• Data to examine:
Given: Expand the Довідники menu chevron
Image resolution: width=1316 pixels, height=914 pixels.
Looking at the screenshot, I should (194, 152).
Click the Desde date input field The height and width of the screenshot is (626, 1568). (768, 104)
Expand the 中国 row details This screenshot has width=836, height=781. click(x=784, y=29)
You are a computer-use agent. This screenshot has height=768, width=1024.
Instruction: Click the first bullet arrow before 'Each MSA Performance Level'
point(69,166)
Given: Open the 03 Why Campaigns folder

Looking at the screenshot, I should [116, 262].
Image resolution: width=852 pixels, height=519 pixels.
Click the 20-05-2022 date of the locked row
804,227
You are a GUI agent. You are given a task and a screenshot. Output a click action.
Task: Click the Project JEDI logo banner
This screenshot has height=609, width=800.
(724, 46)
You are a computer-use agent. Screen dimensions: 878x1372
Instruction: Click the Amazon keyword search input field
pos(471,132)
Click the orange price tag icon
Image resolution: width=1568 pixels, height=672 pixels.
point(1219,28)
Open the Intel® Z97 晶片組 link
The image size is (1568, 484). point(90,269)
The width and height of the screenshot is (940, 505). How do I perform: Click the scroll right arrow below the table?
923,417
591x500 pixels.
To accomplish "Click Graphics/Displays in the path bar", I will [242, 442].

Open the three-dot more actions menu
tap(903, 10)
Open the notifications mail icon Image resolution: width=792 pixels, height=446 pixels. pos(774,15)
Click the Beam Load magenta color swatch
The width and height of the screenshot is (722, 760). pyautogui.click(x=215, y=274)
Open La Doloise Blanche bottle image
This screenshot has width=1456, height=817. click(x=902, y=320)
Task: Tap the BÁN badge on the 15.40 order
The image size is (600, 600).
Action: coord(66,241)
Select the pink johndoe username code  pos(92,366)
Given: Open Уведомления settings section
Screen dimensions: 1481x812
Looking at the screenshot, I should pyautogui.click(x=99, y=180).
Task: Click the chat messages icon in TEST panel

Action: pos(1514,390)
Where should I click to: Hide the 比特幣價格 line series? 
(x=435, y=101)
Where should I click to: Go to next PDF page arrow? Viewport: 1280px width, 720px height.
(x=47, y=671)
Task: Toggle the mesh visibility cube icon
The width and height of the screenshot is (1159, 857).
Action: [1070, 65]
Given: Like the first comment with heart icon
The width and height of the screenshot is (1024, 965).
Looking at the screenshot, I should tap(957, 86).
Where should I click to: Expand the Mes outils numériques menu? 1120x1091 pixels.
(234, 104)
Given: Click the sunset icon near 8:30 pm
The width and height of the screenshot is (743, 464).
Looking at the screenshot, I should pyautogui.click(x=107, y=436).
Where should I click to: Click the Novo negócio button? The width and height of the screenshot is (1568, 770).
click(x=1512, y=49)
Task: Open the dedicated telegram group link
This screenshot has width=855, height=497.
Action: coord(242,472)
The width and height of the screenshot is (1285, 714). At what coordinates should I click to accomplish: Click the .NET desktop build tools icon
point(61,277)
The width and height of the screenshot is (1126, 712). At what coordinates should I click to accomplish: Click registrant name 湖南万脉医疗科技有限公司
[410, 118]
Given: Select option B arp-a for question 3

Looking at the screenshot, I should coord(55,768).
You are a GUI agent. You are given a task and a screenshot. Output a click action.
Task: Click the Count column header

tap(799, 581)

• Required action: Retype the listing above without a single difference.

• Your solution:
Given: Expand the Довідники menu chevron
Image resolution: width=1316 pixels, height=914 pixels.
Looking at the screenshot, I should (194, 152).
Click the Desde date input field The height and width of the screenshot is (626, 1568). (768, 104)
Expand the 中国 row details This screenshot has width=836, height=781. click(x=784, y=29)
You are a computer-use agent. This screenshot has height=768, width=1024.
Instruction: Click the first bullet arrow before 'Each MSA Performance Level'
point(69,166)
Given: Open the 03 Why Campaigns folder

Looking at the screenshot, I should [116, 262].
Image resolution: width=852 pixels, height=519 pixels.
Click the 20-05-2022 date of the locked row
804,227
You are a GUI agent. You are given a task and a screenshot. Output a click action.
Task: Click the Project JEDI logo banner
This screenshot has height=609, width=800.
(724, 46)
You are a computer-use agent. Screen dimensions: 878x1372
Instruction: Click the Amazon keyword search input field
pos(471,132)
Click the orange price tag icon
Image resolution: width=1568 pixels, height=672 pixels.
point(1219,28)
Open the Intel® Z97 晶片組 link
The image size is (1568, 484). point(90,269)
The width and height of the screenshot is (940, 505). How do I perform: Click the scroll right arrow below the table?
923,417
591x500 pixels.
To accomplish "Click Graphics/Displays in the path bar", I will [242, 442].

Open the three-dot more actions menu
tap(903, 10)
Open the notifications mail icon Image resolution: width=792 pixels, height=446 pixels. pos(774,15)
Click the Beam Load magenta color swatch
The width and height of the screenshot is (722, 760). pyautogui.click(x=215, y=274)
Open La Doloise Blanche bottle image
This screenshot has width=1456, height=817. click(x=902, y=320)
Task: Tap the BÁN badge on the 15.40 order
The image size is (600, 600).
Action: coord(66,241)
Select the pink johndoe username code  pos(92,366)
Given: Open Уведомления settings section
Screen dimensions: 1481x812
Looking at the screenshot, I should pyautogui.click(x=99, y=180).
Task: Click the chat messages icon in TEST panel

Action: pos(1514,390)
Where should I click to: Hide the 比特幣價格 line series? 
(x=435, y=101)
Where should I click to: Go to next PDF page arrow? Viewport: 1280px width, 720px height.
(x=47, y=671)
Task: Toggle the mesh visibility cube icon
The width and height of the screenshot is (1159, 857).
Action: [1070, 65]
Given: Like the first comment with heart icon
The width and height of the screenshot is (1024, 965).
Looking at the screenshot, I should tap(957, 86).
Where should I click to: Expand the Mes outils numériques menu? 1120x1091 pixels.
(234, 104)
Given: Click the sunset icon near 8:30 pm
The width and height of the screenshot is (743, 464).
Looking at the screenshot, I should pyautogui.click(x=107, y=436).
Where should I click to: Click the Novo negócio button? The width and height of the screenshot is (1568, 770).
click(x=1512, y=49)
Task: Open the dedicated telegram group link
This screenshot has width=855, height=497.
Action: coord(242,472)
The width and height of the screenshot is (1285, 714). At what coordinates should I click to accomplish: Click the .NET desktop build tools icon
point(61,277)
The width and height of the screenshot is (1126, 712). At what coordinates should I click to accomplish: Click registrant name 湖南万脉医疗科技有限公司
[410, 118]
Given: Select option B arp-a for question 3

Looking at the screenshot, I should coord(55,768).
You are a GUI agent. You are given a task and a screenshot. Output a click action.
Task: Click the Count column header

tap(799, 581)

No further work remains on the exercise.